Tax perks for rehab of Hanjin shipyard

Elijah Felice Rosales - The Philippine Star

MANILA, Philippines — The rehabilitation of the former Hanjin shipyard in Subic Bay Freeport Zone has received a set of tax incentives from the government for its economic and employment impact in the area.

The Cabinet-level Fiscal Incentives Review Board (FIRB) yesterday said it approved the grant of preferential taxes for Project Agila, the redevelopment operations of the former Hanjin facility in Subic.

Finance Secretary and FIRB chairman Carlos Dominguez said the government extended tax perks to Project Agila, which has an estimated cost of P17 billion, for the economic potential that it can unleash due to its proximity to the West Philippine Sea.

Dominguez said the FIRB authorized Project Agila to pay only the special corporate income tax (SCIT) of five percent, instead of the regular rate of 25 percent. Under the Corporate Recovery and Tax Incentives for Enterprises Act, the SCIT can be availed of for up to 10 years.
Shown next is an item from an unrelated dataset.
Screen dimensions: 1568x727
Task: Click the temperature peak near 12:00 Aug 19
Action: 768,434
Further, Dominguez said Project Agila was provided with VAT exemption for its imports and VAT zero-rating for its local purchases. Also, it secured duty exemption for the importation of capital equipment, raw materials, and spare parts.
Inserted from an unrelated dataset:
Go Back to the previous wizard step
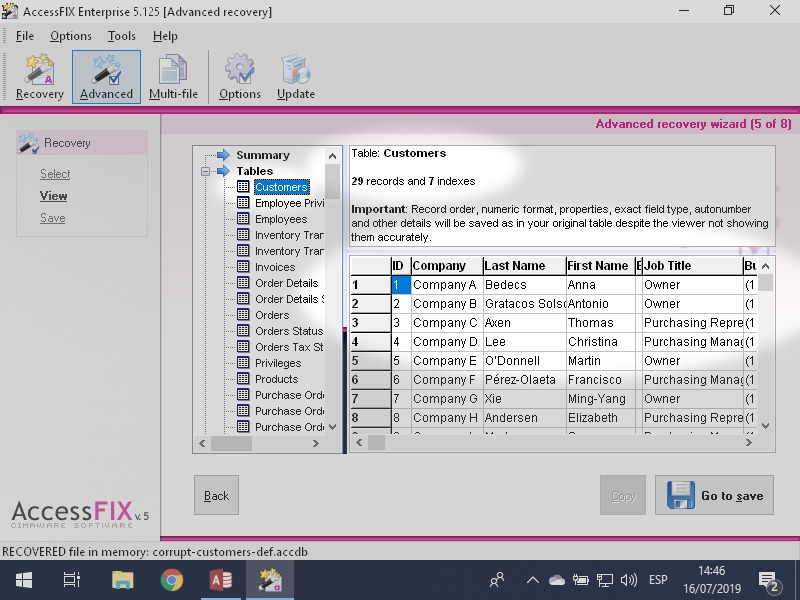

Dominguez said the FIRB, in exchange, expects the rehabilitation of the former Hanjin shipyard to boost economic activities and generate employment opportunities in its nearby communities.
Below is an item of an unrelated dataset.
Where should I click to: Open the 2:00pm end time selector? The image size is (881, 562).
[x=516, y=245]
“We expect the project to create jobs in the adjacent communities, increase economic activity, as well as support the national government’s economic recovery efforts,” the finance chief said.

“The resumption of operations in the shipyard will also prompt development and productivity in the area, which can attract more investment opportunities into the country,” he said.

Likewise, Dominguez turns to Project Agila to cater to the needs of both the Philippine Navy and future locators.

Upon completion, the redeveloped facility will allocate a naval base for the Navy that can be used as a dock for its fleet patrolling the West Philippine Sea.

In April New York-based Cerberus Frontier concluded its buyout of the former Hanjin shipyard in Subic.

Dominguez said the transaction serves as a win-win solution for all stakeholders involved in the takeover, especially the five domestic banks which will book a profit from writing off loans to bankrupt Hanjin Heavy Industries and Construction Philippines.

When Hanjin filed for bankruptcy in 2019, it left $412 million in outstanding loans to five banks in the Philippines and another $900 million to financial institutions in South Korea.

Dominguez said the Cerberus takeover of the Subic shipyard would create an average of 300 jobs every year from locators and subcontractors, which will benefit from new activities in the economic zone.